Certainly there exists a qualitative difference between the work of God and the work of his people. But at the same time there exists a strong analogy between both: there is a shaping of human labour that, although it is not the repetition or lengthening of the divine work of Creation, nevertheless shows a likeness of that. Franz Rosenzweig criticized translators who neglect the concordant use of the words that should be so evident here, and he concludes: ‘In the way that the six days and the seventh day are returning here, and the word of finishing, and the affirming ‘yes’, and the concluding blessing, in this way also (does) the most simple and at the same time most including [das umfassendste], divine doing with human doing, and human doing with divine doing comparing word for Creation itself: ‘to make’.
- Franz Rosenzweig, ‘Die Schrift und Luther’ (1926), in: M. Buber und F. Rosenzweig, Die Schrift und ihre Verdeutschung, Berlin: Schocken 1936, (88-129) 116f.
We may conclude that in the service on the building of the dwelling-place on earth, as well as in the service in the midst of the tent of the meeting, the goal and the mystery of the whole of creation are hidden. And also, that exactly this service (abodah) should contain a promise for the whole of creation. But are we, as hearers of the words of Moses, really conscious of that intimate connection?
6. The distinction between the presence of the Lord and the service in his dwelling-place on earth
The last verses of the Book of Exodus sound:
‘Then the cloud covered the tent of meeting,
and the glory of the Lord filled the dwelling-place (mishkān).
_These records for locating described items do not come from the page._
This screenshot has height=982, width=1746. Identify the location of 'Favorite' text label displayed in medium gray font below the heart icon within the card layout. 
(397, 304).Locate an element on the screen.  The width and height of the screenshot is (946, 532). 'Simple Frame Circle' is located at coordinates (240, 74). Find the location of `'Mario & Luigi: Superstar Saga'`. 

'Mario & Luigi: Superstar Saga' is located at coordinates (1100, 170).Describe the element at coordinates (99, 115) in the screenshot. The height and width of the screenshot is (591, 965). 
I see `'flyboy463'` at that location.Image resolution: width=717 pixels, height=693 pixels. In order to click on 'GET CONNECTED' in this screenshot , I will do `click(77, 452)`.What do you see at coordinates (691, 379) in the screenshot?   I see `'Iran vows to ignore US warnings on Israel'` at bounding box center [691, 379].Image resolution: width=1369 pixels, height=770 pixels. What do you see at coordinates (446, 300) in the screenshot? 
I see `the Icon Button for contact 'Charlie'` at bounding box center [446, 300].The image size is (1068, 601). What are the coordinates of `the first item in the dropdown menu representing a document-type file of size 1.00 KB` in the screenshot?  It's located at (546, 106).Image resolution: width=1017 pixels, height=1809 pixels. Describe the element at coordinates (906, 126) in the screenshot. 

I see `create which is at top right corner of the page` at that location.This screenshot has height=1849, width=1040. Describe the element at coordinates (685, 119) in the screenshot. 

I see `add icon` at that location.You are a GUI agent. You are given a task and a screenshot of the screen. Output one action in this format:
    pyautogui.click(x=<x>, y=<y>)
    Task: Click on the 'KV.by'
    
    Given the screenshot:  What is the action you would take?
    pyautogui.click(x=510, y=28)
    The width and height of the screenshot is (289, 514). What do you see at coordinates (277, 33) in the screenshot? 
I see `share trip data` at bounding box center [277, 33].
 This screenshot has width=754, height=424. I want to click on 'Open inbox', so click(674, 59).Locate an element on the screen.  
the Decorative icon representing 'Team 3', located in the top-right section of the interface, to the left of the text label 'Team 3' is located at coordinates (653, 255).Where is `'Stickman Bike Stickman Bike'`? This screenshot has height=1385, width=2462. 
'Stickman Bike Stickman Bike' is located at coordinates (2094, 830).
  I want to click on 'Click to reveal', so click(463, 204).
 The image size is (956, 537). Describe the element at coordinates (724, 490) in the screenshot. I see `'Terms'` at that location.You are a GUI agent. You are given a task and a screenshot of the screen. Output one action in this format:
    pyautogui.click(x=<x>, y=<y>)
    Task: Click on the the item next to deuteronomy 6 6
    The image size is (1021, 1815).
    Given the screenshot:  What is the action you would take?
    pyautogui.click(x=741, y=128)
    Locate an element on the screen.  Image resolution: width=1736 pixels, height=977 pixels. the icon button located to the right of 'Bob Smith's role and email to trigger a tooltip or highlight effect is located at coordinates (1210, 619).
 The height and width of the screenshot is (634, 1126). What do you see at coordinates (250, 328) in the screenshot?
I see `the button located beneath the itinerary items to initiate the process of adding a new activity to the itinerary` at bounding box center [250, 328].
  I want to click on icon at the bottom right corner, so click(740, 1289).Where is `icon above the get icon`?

And Moses was not able to enter the tent of meeting,
Because the cloud abode upon it,
And the glory of the Lord filled the dwelling-place.
And when the cloud lifted from the tabernacle,
The children of Israel would set out throughout their journeys;
But if the cloud did not lift,
They would not set out till the day that it did lift.
The cloud of the Lord was upon the dwelling-place by day,
And there was fire in it by night,
In the sight of the house of Israel,
Throughout all their journeys.’ Ex 40:34-38
At last, we will discuss the importance of the distinction between the human service in and for the building of the dwelling-place of the Lord, and the presence of the Lord (in His glory, His Shekinah, His cloud) Himself.